Software siegt auch im Turniermodus

Nach etwas mehr als 150 000 Spielen übertraf FTW schon das Niveau eines starken menschlichen Spielers. Die DeepMind-Entwickler testeten die Software aber auch in der Praxis, indem sie ein Quake-Turnier mit 40 Menschen veranstalteten. Maschinen und Menschen traten in unterschiedlichen Kombinationen mit- und gegeneinander an, auch in gemischten Teams.

Das Ergebnis: Die vollständig aus unterschiedlichen FTW-Typen bestehenden Computerteams gewannen jedes Spiel gegen Menschen-Mannschaften, aber auch fast alle Partien gegen eine Kombination aus Mensch und FTW. Ein professionelles Tester-Duo konnte vollständig miteinander kommunizieren und zwölf Stunden lang versuchen, sich auf die Taktik des FTW-Duos einzustellen, gegen das sie spielten. Trotzdem gewann das FTW-Paar 75 Prozent der Spiele.

Die selbsterlernten Taktiken, die FTW anwendete, ähnelten teilweise der menschlichen Strategie: den Schwerpunkt auf die Verteidigung der eigenen Basis zu legen; oder das Warten auf Gegner, die gerade die geklaute Flagge zurückbringen wollen. Die Idee, einem eigenen Flaggenträger hinterherzulaufen, testete die Software ausgiebig, um sie dann wieder zu verwerfen.

Zu den Vorteilen der FTW zählten die Zielgenauigkeit bei Nahtreffern (80 Prozent zu menschlichen 48 Prozent), und die Reaktionszeit. Menschen dagegen waren bei Ferntreffern erfolgreicher, was dafür spricht, dass sie die Gesamtsituation besser erfassen.

Was lässt sich daraus ableiten?

Die Forscher formulieren es so: "Wir haben demonstriert, dass ein künstlicher Agent, der nur Pixel und Spielpunkte als Input verwendet, höchst konkurrenzbetont zu spielen lernen kann, und das in einer Multiagent-Umgebung." Übersetzt: KI kann von der Pike auf Multiplayer-Spiele lernen und gewinnen.

Der spannendste Aspekt liegt in der Zusammenarbeit: Die 30 FTW-Agenten hatten sich individuell entwickelt und deshalb auch unterschiedliche Schwerpunkte. Dennoch gelang es ihnen, in verschiedenen Kombinationen miteinander zu kooperieren, also eine Art Kollektivintelligenz zu entwickeln. Allerdings sind auch die fünf Prozent der Fälle relevant, in denen die Kombination aus Mensch und Maschine gegen reine Maschinenteams gewann. Sie deutet darauf hin, dass dieses Software-Modell ihr Verhalten erfolgreich an Menschen anpassen und mit ihnen zusammenarbeiten kann.

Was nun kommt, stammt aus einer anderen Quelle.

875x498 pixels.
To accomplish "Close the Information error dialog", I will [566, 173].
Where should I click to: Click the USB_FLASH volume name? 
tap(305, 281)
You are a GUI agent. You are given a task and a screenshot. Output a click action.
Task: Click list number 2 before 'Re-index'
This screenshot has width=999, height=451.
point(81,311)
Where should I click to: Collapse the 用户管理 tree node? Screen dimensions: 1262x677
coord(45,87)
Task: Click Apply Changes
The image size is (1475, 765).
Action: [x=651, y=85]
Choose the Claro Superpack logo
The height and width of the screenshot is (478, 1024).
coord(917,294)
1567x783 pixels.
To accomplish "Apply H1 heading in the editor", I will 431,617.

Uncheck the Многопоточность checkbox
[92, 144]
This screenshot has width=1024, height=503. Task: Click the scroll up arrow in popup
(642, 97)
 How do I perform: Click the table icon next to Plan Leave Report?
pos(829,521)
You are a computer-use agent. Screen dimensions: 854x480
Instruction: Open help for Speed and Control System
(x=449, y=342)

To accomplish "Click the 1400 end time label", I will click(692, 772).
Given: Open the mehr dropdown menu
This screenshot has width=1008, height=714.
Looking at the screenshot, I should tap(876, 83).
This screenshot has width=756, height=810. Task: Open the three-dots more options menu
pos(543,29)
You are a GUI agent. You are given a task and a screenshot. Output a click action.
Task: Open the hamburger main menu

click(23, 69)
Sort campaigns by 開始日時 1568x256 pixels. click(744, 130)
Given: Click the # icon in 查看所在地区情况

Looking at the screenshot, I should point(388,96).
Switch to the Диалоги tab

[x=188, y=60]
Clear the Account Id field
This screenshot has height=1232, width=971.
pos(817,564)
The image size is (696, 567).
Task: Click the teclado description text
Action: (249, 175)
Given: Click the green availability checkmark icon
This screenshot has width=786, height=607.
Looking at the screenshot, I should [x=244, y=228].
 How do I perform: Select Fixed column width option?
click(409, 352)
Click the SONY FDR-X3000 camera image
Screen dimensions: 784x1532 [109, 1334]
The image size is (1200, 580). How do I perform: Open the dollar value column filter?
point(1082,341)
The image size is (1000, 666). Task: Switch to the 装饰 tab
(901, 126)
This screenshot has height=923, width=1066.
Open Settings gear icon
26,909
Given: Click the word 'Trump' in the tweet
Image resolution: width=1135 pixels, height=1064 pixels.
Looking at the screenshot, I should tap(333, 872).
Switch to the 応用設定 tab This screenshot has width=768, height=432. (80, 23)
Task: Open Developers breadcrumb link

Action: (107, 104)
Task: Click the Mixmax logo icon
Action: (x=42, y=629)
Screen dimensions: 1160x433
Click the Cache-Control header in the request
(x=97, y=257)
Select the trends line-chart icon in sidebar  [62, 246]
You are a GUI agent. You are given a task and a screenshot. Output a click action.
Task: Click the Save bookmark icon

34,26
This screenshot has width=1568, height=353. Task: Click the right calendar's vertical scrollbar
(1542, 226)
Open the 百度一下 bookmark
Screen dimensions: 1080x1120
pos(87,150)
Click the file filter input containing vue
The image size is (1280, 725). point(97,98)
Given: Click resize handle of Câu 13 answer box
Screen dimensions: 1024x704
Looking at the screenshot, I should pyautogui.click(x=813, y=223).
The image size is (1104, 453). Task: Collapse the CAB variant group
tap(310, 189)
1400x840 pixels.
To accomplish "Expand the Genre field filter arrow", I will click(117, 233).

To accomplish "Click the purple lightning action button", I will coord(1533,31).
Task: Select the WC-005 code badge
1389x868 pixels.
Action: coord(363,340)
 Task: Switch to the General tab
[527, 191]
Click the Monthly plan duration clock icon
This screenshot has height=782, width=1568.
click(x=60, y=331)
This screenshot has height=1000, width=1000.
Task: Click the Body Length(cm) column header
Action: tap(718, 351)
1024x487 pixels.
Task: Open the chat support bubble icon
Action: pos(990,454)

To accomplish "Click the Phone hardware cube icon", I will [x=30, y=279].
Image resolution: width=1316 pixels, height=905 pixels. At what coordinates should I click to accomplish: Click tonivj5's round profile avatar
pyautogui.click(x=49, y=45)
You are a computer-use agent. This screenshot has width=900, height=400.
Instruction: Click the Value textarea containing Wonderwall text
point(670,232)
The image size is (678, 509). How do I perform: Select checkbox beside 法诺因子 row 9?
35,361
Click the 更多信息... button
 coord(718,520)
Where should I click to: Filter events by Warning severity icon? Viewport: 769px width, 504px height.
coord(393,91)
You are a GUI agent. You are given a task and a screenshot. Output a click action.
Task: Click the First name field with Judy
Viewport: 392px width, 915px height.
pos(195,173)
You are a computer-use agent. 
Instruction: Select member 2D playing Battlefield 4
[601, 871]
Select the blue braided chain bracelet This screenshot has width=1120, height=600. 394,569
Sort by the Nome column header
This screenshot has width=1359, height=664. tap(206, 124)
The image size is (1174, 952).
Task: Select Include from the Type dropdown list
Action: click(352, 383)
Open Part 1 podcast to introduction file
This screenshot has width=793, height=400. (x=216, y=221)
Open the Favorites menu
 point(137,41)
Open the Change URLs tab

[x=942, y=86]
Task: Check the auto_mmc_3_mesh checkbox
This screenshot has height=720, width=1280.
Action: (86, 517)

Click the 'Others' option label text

Voraussetzung ist allerdings wie bei jedem Spiel: ein eindeutiges Ziel, das alle Teammitglieder verfolgen. Die Realität menschlicher Zivilisation mit ihren unterschiedlichen Motiven und Zielen ist freilich komplizierter.

Zudem merken die Forscher an, dass es weiterhin Optimierungsbedarf gibt. So sei es schwierig, eine ganze Software-Population zu trainieren und am Ende wirklich unterschiedliche Typen zu erhalten, also eine "Diversität" der Lösungsansätzen. Zudem geschehe die Gesamtoptimierung des Populationstrainings noch nach relativ kurzsichtigen Merkmalen. Der Versuch, Software eine Art kollektive Handlungsintelligenz anzutrainieren, steht also noch ganz am Anfang.